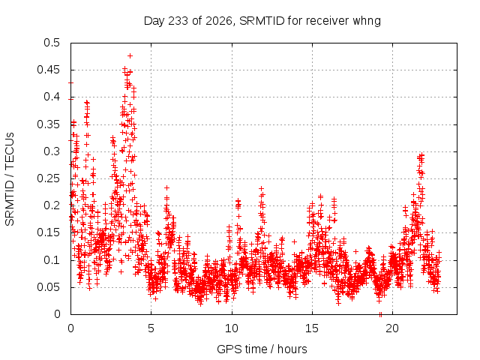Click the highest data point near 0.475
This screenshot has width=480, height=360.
(130, 56)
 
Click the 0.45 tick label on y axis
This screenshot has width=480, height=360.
(48, 70)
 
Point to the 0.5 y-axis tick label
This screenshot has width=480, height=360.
(52, 43)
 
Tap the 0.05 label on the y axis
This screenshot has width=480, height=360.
(48, 287)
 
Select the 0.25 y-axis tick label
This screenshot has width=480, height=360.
(48, 178)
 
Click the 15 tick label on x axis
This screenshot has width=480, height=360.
(312, 328)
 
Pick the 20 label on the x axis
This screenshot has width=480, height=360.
(392, 328)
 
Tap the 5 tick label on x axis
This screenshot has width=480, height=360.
(151, 328)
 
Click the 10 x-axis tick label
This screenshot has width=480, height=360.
(232, 328)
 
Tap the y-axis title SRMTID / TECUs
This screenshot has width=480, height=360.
(10, 179)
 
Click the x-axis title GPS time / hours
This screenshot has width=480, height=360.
(262, 349)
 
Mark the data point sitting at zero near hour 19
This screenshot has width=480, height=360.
(380, 314)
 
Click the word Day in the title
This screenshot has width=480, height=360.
(154, 21)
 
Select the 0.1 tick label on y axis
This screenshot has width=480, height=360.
(52, 260)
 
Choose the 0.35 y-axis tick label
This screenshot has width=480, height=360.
(48, 124)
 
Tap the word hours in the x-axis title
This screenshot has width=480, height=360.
-=-=-=-=-
— The task —
Edit the part of the data that opens with the line containing "Click the word Day in the title" and closes at the end of the data so that "tick label" becomes "tick mark label", and give only that part with all else unchanged.

— Exercise solution —
Click the word Day in the title
This screenshot has width=480, height=360.
(154, 21)
 
Select the 0.1 tick mark label on y axis
This screenshot has width=480, height=360.
(52, 260)
 
Choose the 0.35 y-axis tick mark label
This screenshot has width=480, height=360.
(48, 124)
 
Tap the word hours in the x-axis title
This screenshot has width=480, height=360.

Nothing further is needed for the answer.